== Your objective ==
What you give back should be exactly the lines from the one with "Task: Select the" through the end of the data, without the pictures.

(Saved data entries)
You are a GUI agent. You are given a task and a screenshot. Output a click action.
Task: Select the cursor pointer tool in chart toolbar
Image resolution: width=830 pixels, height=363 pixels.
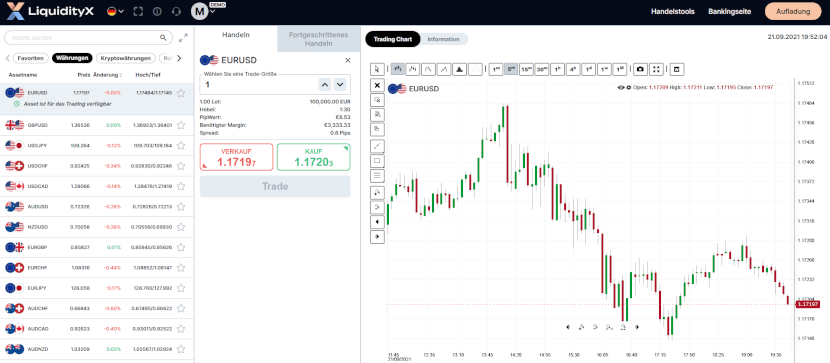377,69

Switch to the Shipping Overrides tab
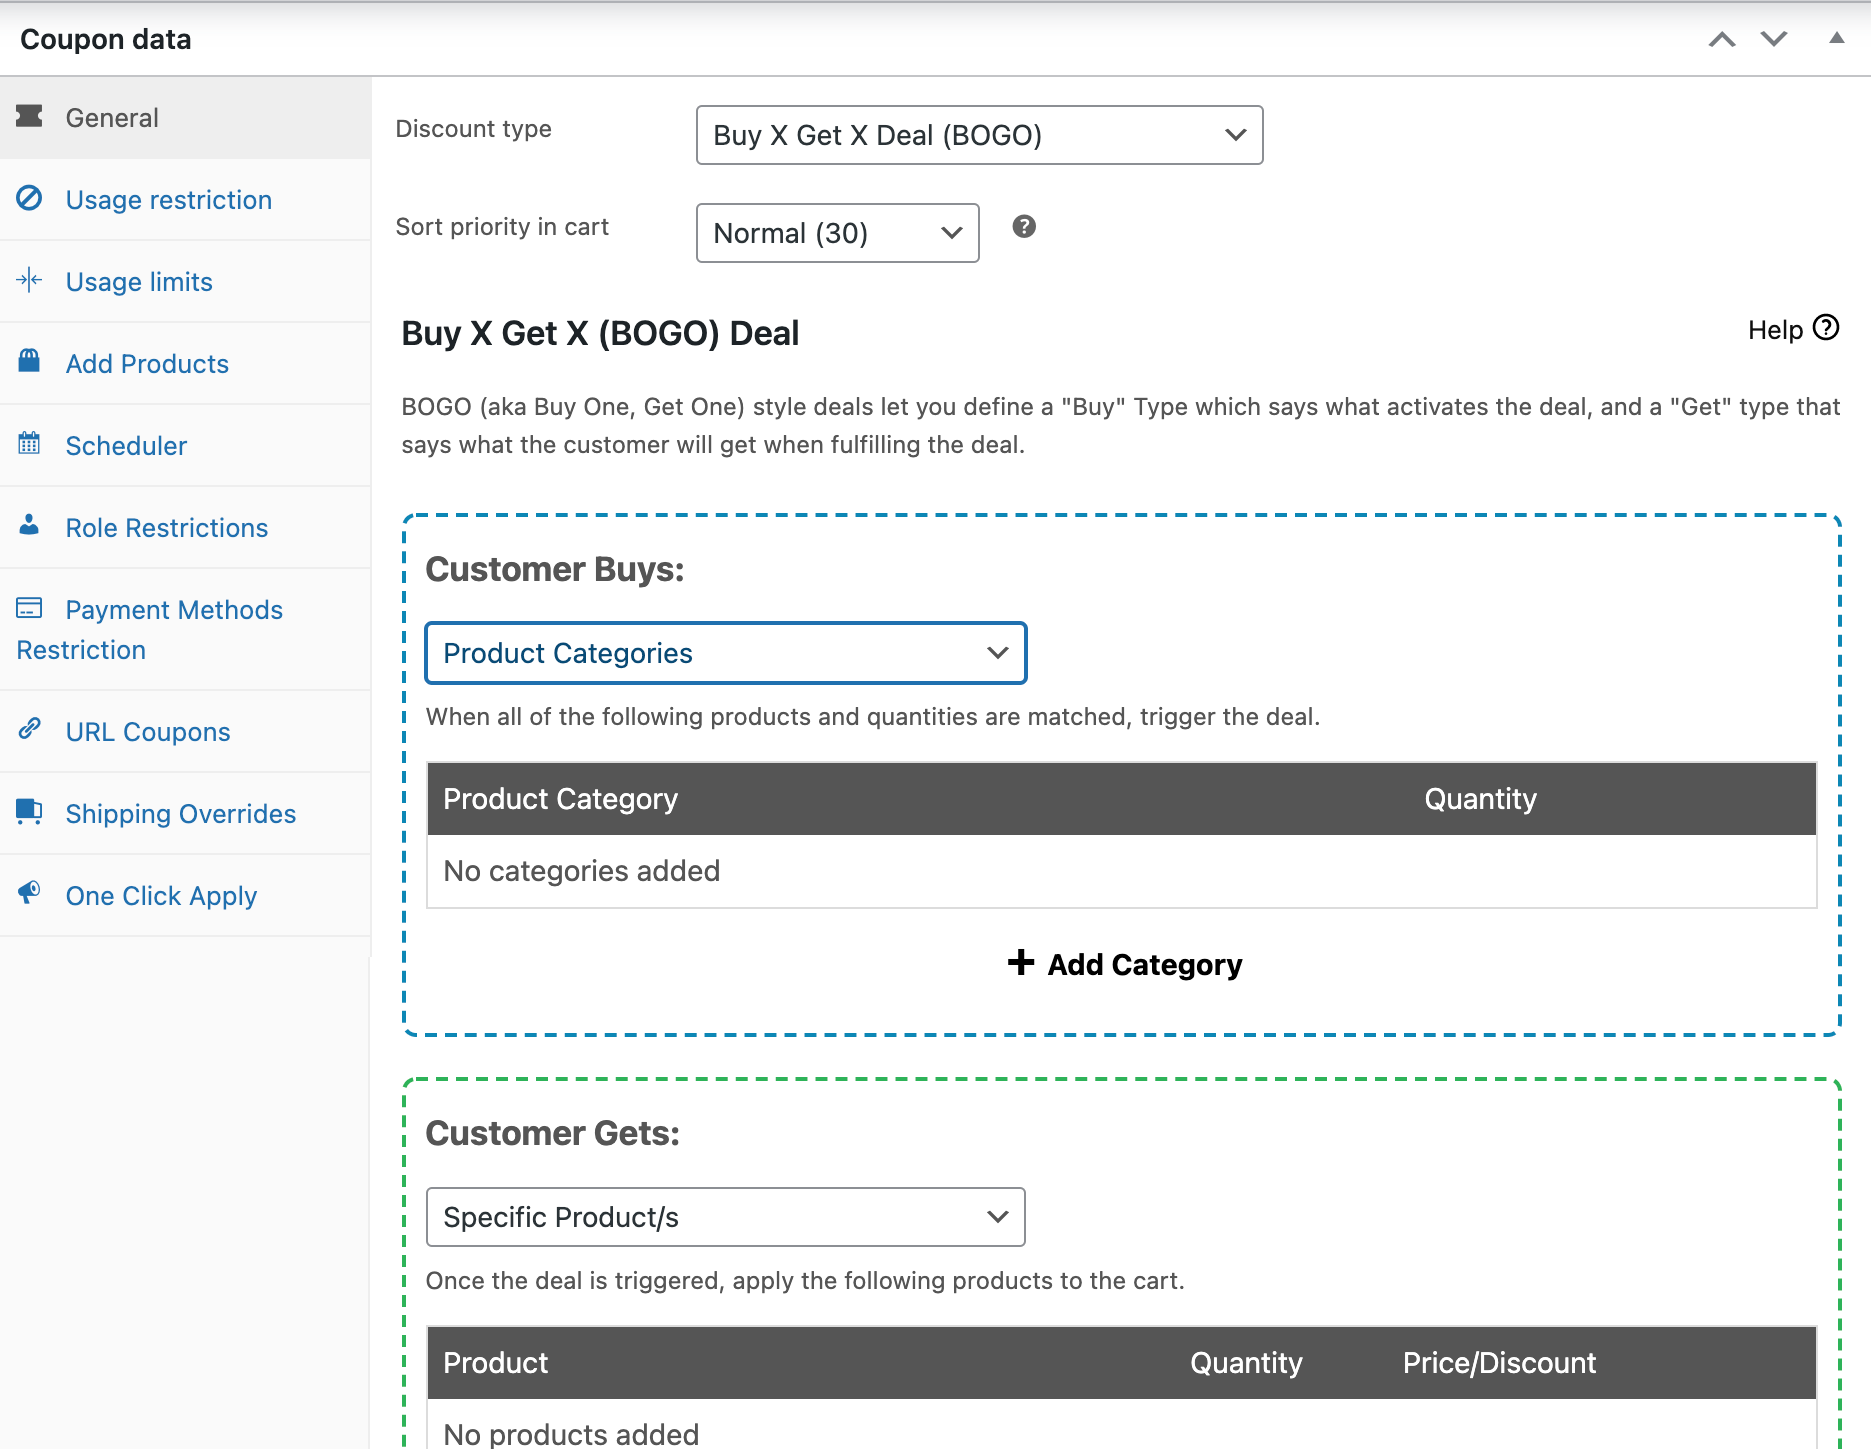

== Answer section ==
Task: Select the cursor pointer tool in chart toolbar
Image resolution: width=830 pixels, height=363 pixels.
377,69

Switch to the Shipping Overrides tab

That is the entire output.